00007fff31415800 : 0000000000000000 0000000000000101
00007fff31415900 : 00007f00deadbeef 0000000000000000 <-- our heap chunk
...
```
As far as tcache is concerned, this looks like a perfectly valid linked list. The next time we `malloc` a chunk of size `0x100`, `malloc` will check tcache and find that `0x7fff31415900` is freed and ready to be returned. Then it looks inside of the chunk for the pointer to the next freed chunk and finds `0x7f00deadbeef` waiting for it. It writes this into tcache so that the heap looks roughly like the following.
```
tcache freelists : 00007f00deadbeef 0000000000000000 <-- our pointer on tcache
...
00007fff31415800 : 0000000000000000 0000000000000101
00007fff31415900 : 00007f00deadbeef 0000000000000000 <-- chunk returned to program
...
```
Now, when we `malloc` one more time for a chunk of size `0x100`, `malloc` will once again check the tcache freelist and find our pointer `0x7f00deadbeef` waiting for it. Now we get to write to `0x7f00deadbeef`, which gives us arbitrary write.
### Leaking Libc
The libc leak we generated is quite interesting. A motivating idea is to again use the fact PIE is disabled to read directly from the GOT. After all, even full RELRO has to allow the program to read the GOT, and we not asking to overwrite anything. However, the only way to read from an address is in the `new_worksheet` method, here.
```c
puts("What\'s the content of your worksheet?");
read_str(worksheet_pointer,worksheet_length);
stack[allocated_count] = book;
allocated_count++;
printf("You throw the worksheet '%s' on your stack of worksheets.\n", book);
```
This means that we need to get the contents of our worksheet next to the GOT in order to leak its libc addresses. We can do this with the arbitrary write we just described but only using it for a read.
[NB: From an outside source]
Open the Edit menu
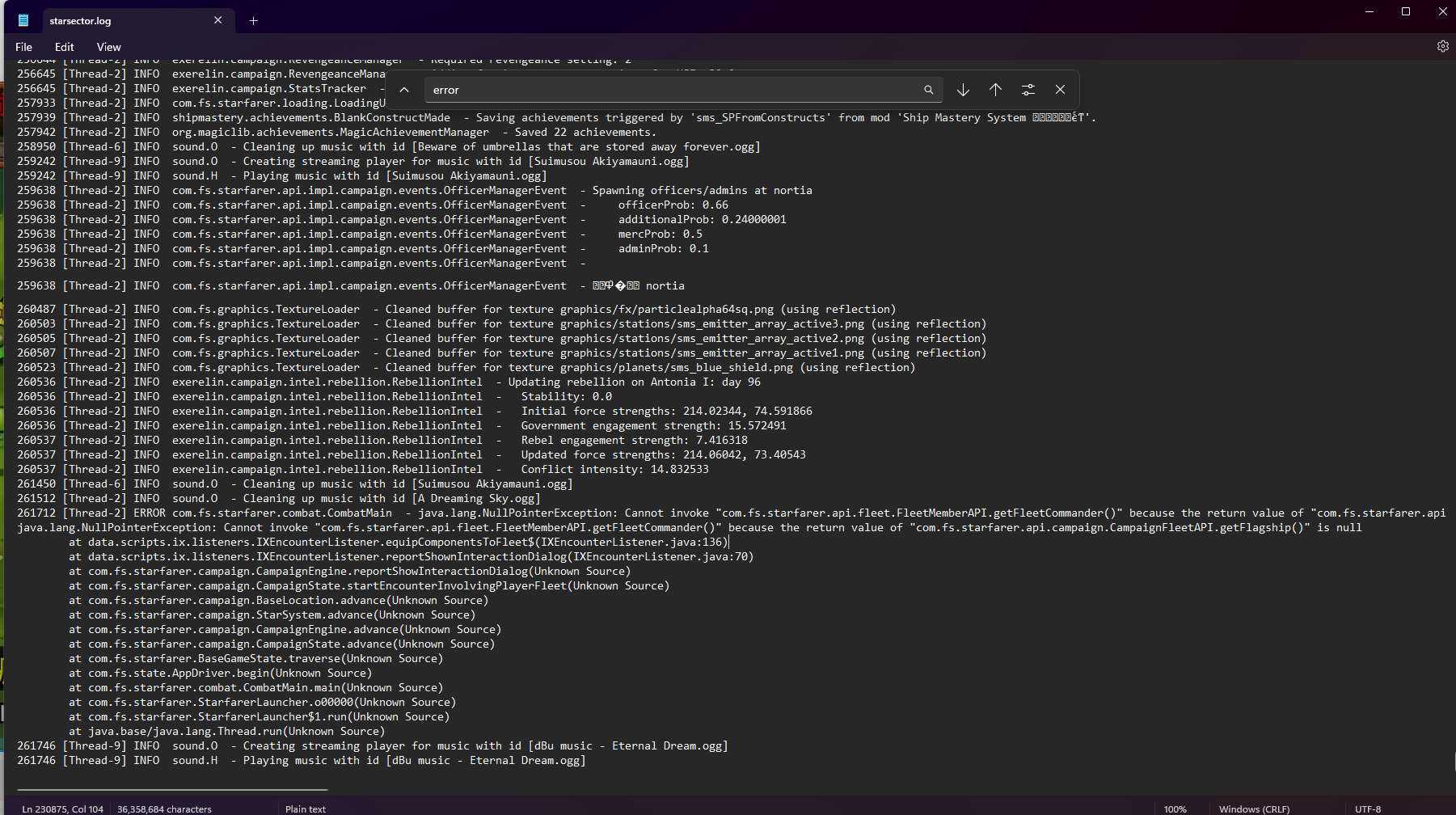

But there's a deeper problem: the `read_str` method will write a null byte at the end of memory, which will inevitably make RELRO mad.
```c
int read_str(char* str, unsigned int length) {
int c = 0;
char tmp;
while (c != length && read(0, &tmp, 1) > 0) {
if (tmp == '\n') break;
str[c++] = tmp;
}
str[length-1] = '\0'; // <-- *aggressive overwriting of GOT ensues*
return c;
}
```
To fix this problem, it turns out that there's a writable area just after the GOT which contains some libc poitners; we used `stdout@GOT`. Note that overwriting this area will not create a weakness in the program, but that's not what we're looking for. We escape with our libc pointer.
### Finishing Up
With arbitrary write, the exploit is now routine. With our newfound libc pointer, we chose to write a one_gadget to `__malloc_hook`, which made things a bit annoying, but it was doable nonetheless. The constraints on the one_gadget we used were the following.
```
$ one_gadget libc.so.6
0xe2383 execve("/bin/sh", rcx, rdx)
constraints:
[rcx] == NULL || rcx == NULL
[rdx] == NULL || rdx == NULL
```
Checking what the registers were before we executed `malloc`, we saw that `rcx` was already set to `NULL`. To get `rdx` to `NULL` as well, we told the program to `malloc` us a chunk of size `0`, which set the corresponding register as the argument. With an exploitable one_gadget on `__malloc_hook`, just calling `malloc` (here `malloc(0)`) with the `new_worksheet` method will give us the shell and so give us the flag.
The full exploit, somewhat commented, can be found [here](/StudySim/studyforce.py). The original `.c` file can be found [here](/StudySim/studysim.c).